白化粧台付土器
■DATA:高13.8㎝/径11.3㎝/15~16世紀
主に無釉が主流のアユタヤの土器には珍しく、蓋や台座に白化粧(器が乾いたのち白い泥を塗り再び乾かす)がほどこされている貴重な壷。 粒子のあらい重みのある土が用いられ、口部が外側に折れて胴が膨らんだ形をしており、叩き造りの為に底は独特の丸底であることが特徴。写真の土器は丸底に丁寧に台座も付いています。焼成温度が低く、もろいつくりです。何に使ったのかはわかっおらず、香炉ではないかとも想像されるが使用感はありません。アユタヤ国※1にはたくさんの窯があったと文献にはありますが、交易が盛んであり、他国から陶磁器が輸入されたこともあって、自国での生産はあまりされなかったと思われており、現存し保存されている窯址もありません。
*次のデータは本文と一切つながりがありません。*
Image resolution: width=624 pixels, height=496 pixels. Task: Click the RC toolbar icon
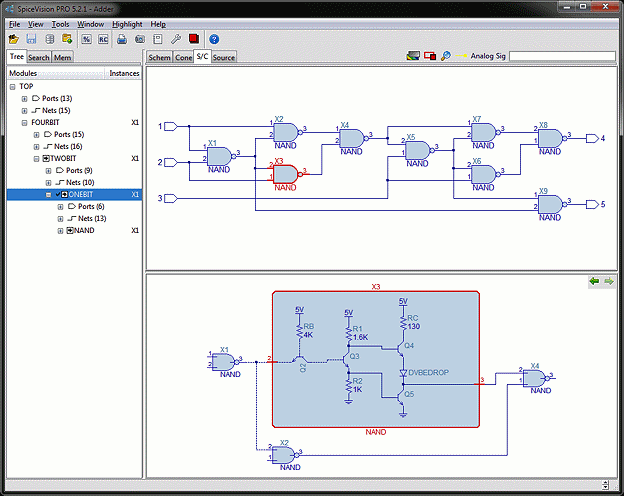pyautogui.click(x=103, y=39)
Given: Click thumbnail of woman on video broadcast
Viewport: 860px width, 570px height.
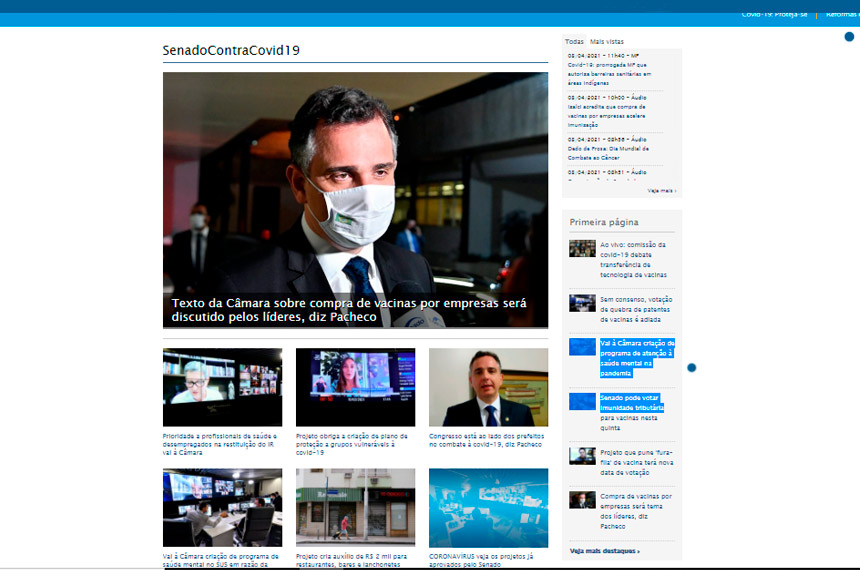Looking at the screenshot, I should pos(355,387).
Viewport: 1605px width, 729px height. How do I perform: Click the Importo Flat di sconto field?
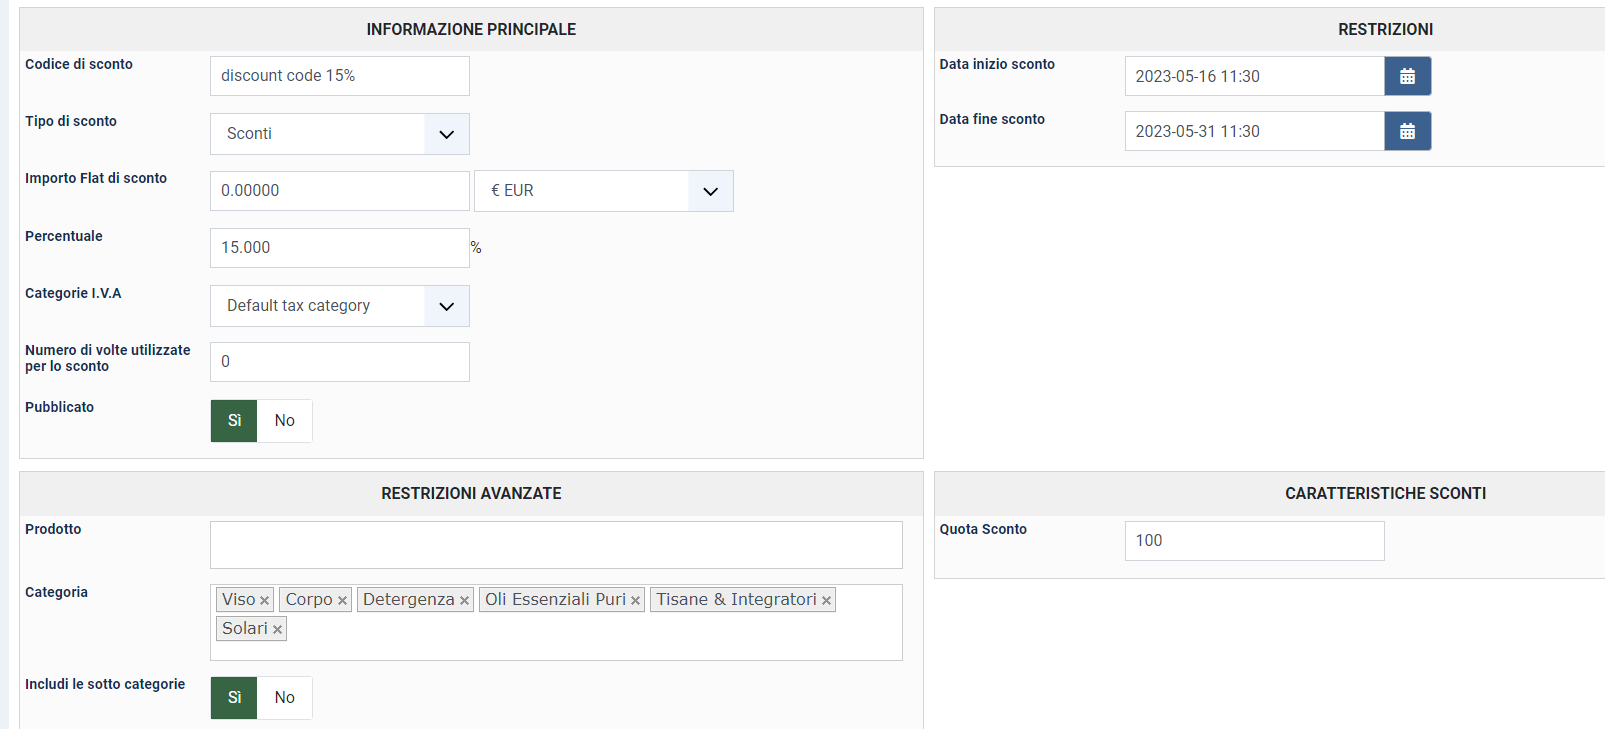[339, 191]
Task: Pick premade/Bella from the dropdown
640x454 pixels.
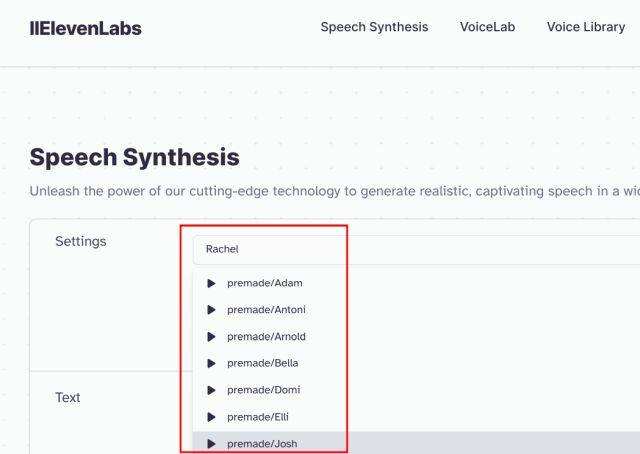Action: tap(263, 363)
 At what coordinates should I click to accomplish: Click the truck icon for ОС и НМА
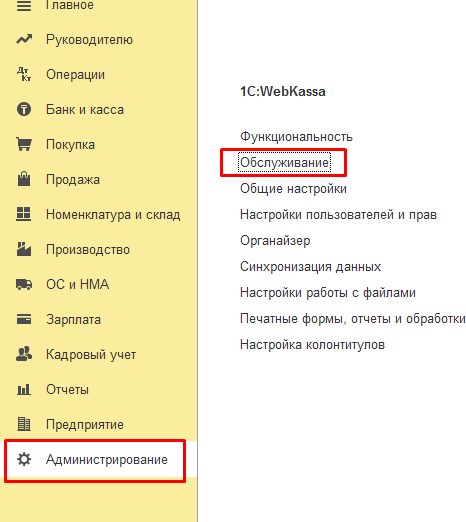(24, 284)
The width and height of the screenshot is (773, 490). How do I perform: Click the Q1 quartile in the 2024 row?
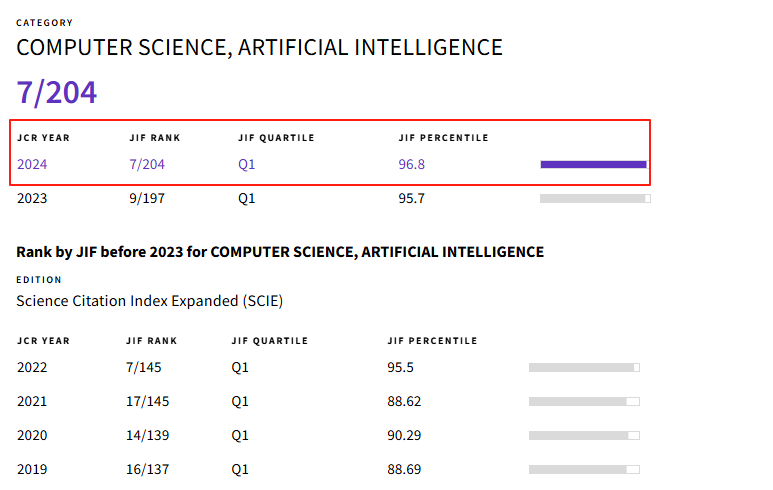tap(247, 164)
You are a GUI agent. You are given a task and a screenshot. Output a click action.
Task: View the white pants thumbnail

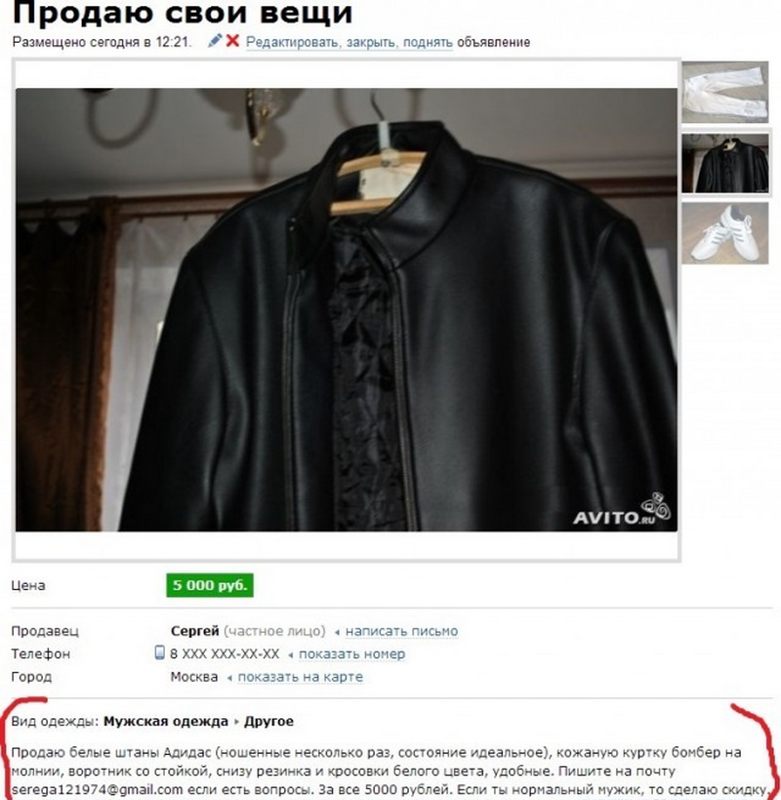tap(725, 92)
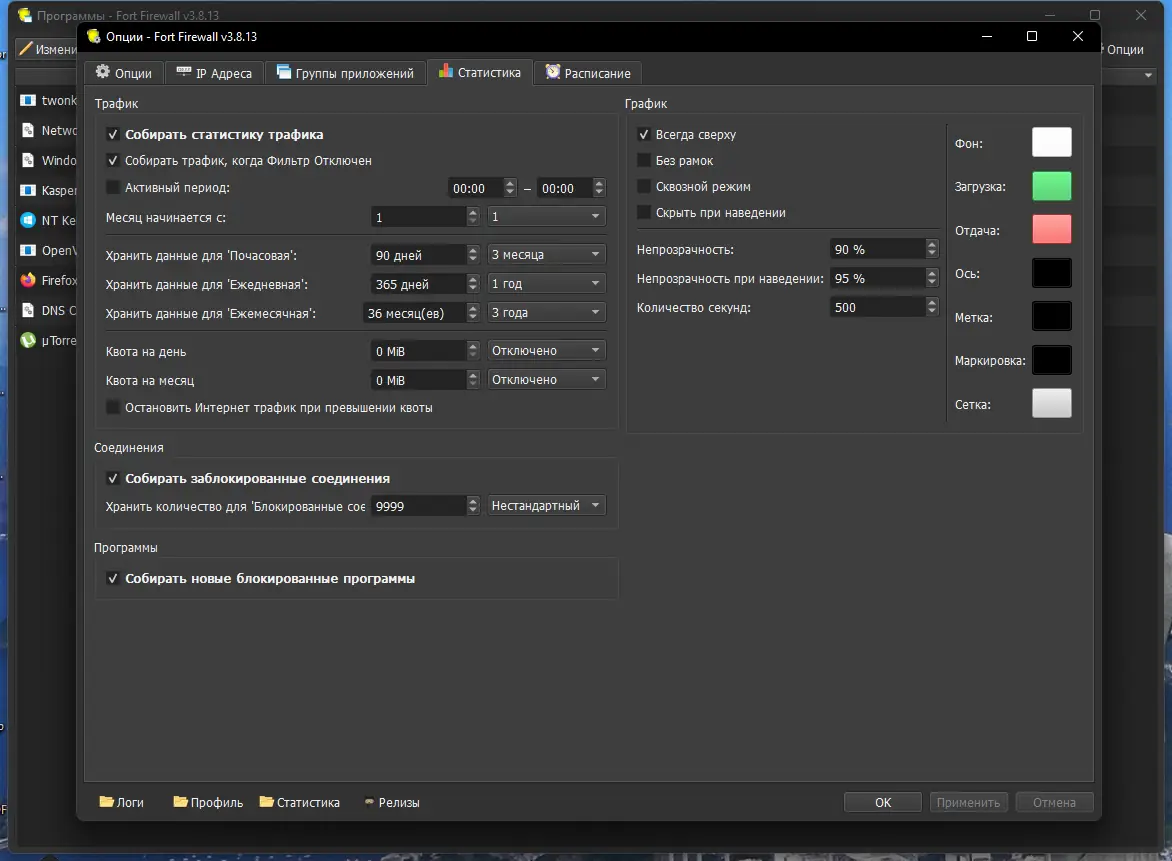Image resolution: width=1172 pixels, height=861 pixels.
Task: Expand the '3 месяца' hourly retention dropdown
Action: click(x=546, y=255)
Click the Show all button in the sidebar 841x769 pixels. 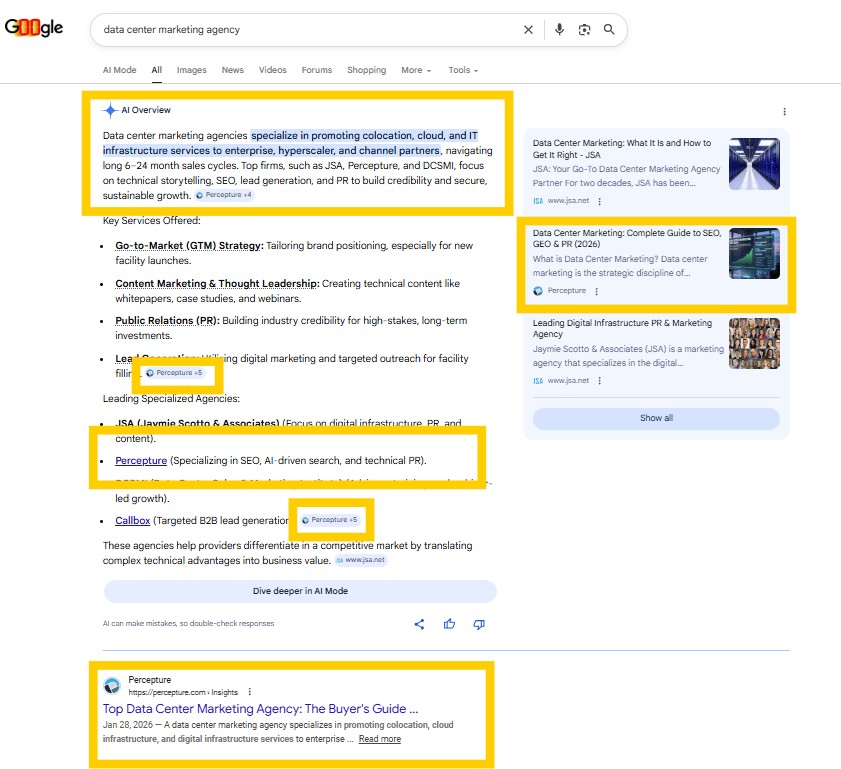[656, 417]
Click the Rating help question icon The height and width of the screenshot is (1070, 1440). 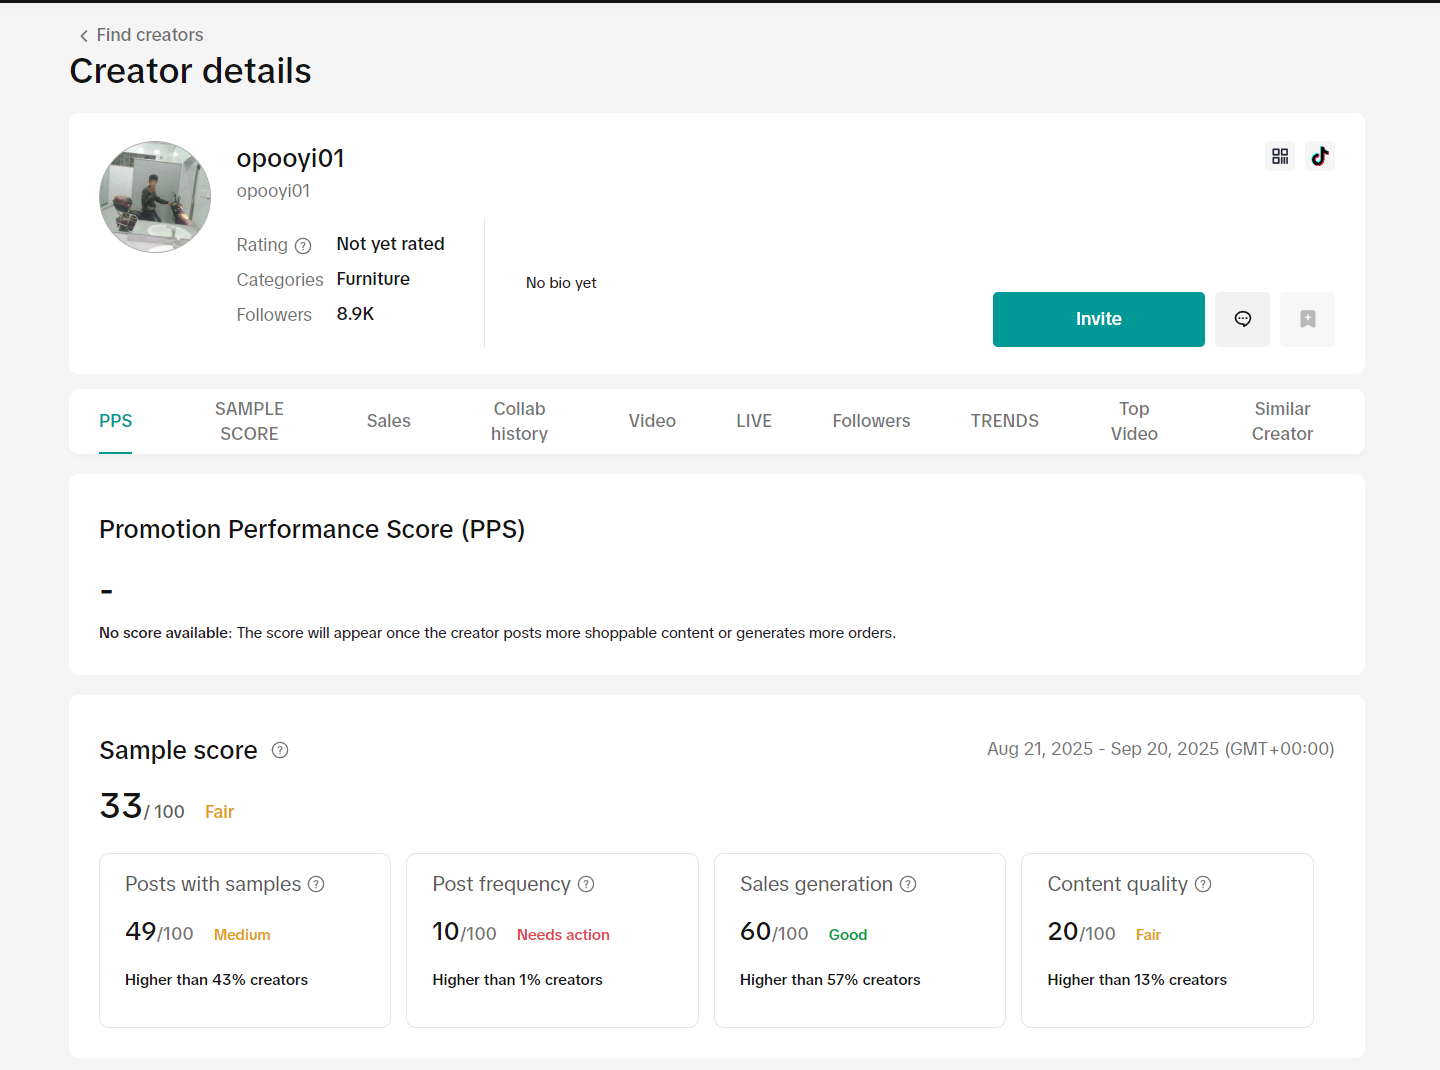[303, 246]
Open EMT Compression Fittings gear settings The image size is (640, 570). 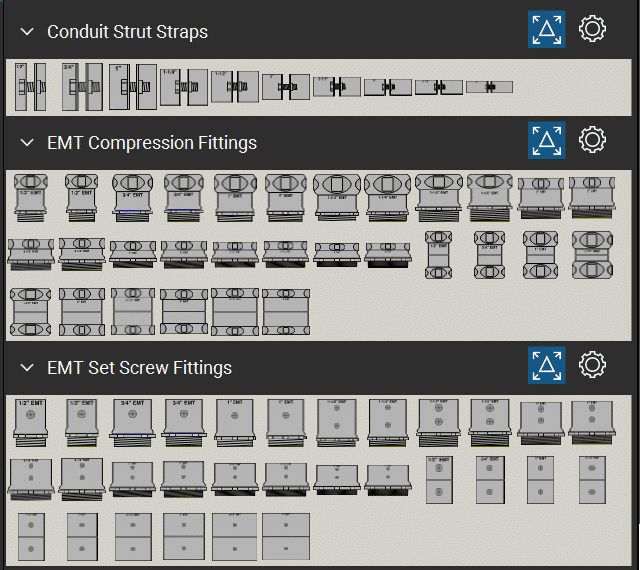[x=593, y=141]
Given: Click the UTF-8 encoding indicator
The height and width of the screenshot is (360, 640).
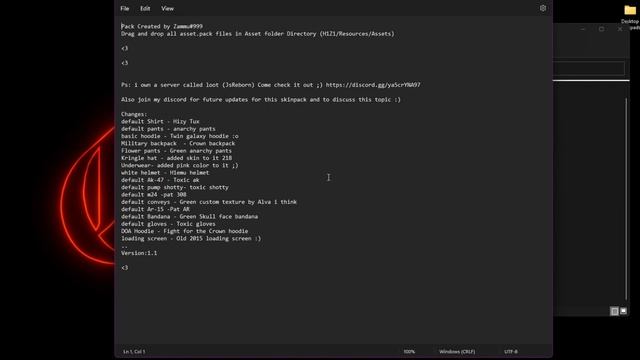Looking at the screenshot, I should point(511,351).
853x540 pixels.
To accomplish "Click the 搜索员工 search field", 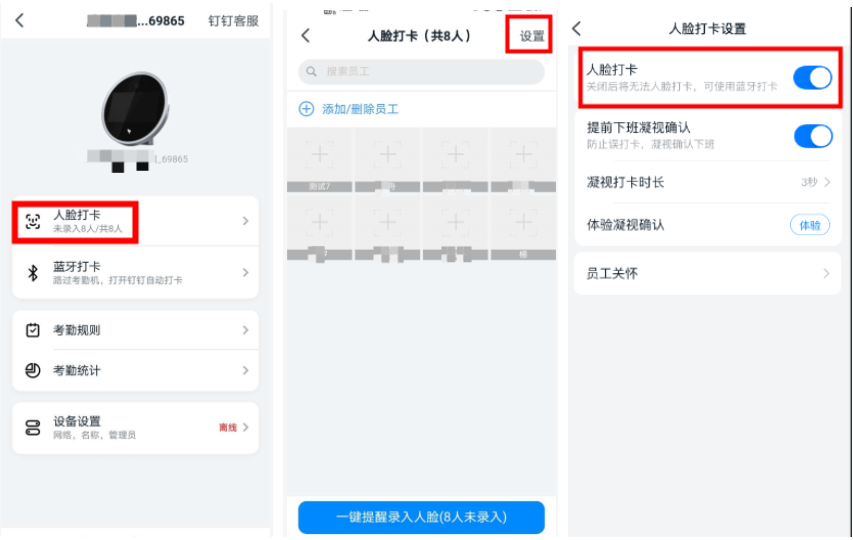I will point(421,71).
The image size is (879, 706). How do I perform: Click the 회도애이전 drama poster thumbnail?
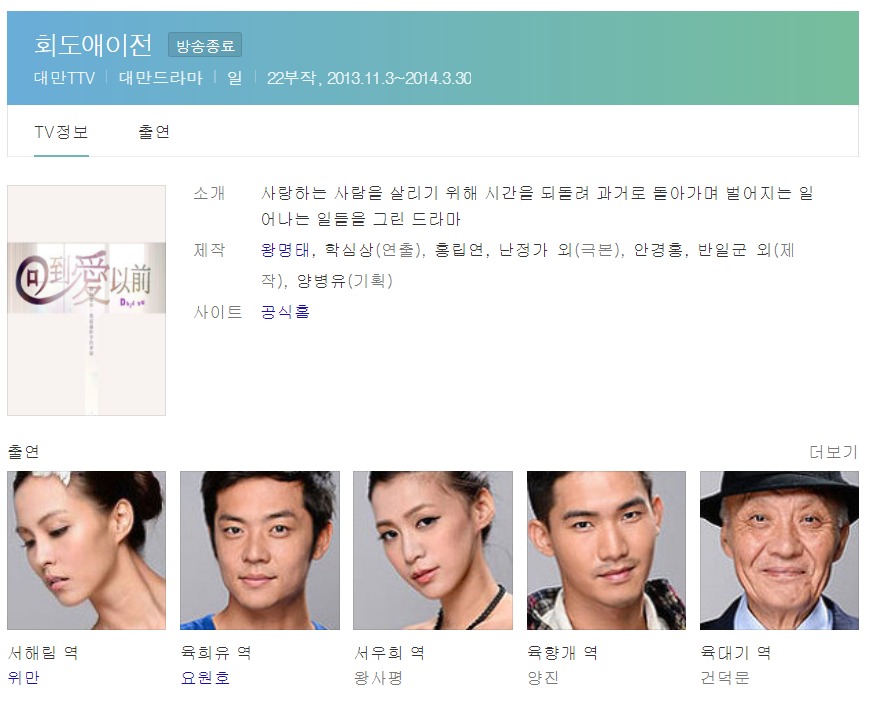pos(86,301)
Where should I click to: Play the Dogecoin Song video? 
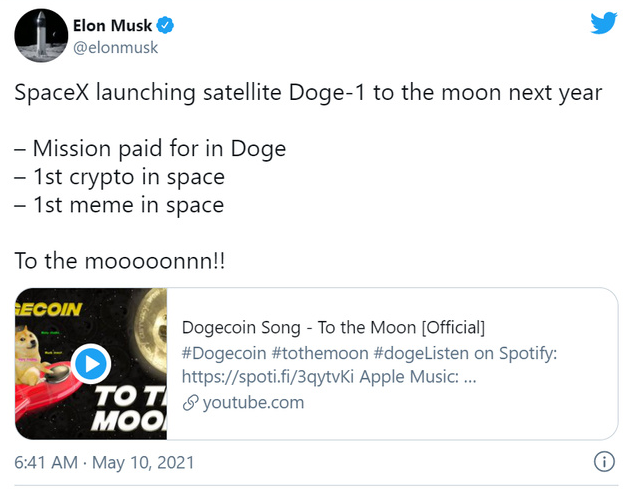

バンブーン窯が有名だったとの記録が残されています。
※1【アユタヤ】…チャオプラヤー平野の中央部にあり、首都バンコクの北72㎞のところに位置する、かつてアユタヤ王朝が栄えた地。1351年に初代のウートーン王がここに都を定め1767年にビルマ軍に滅ばされるまでの417年間、35代にわたる王が繁栄を築きました。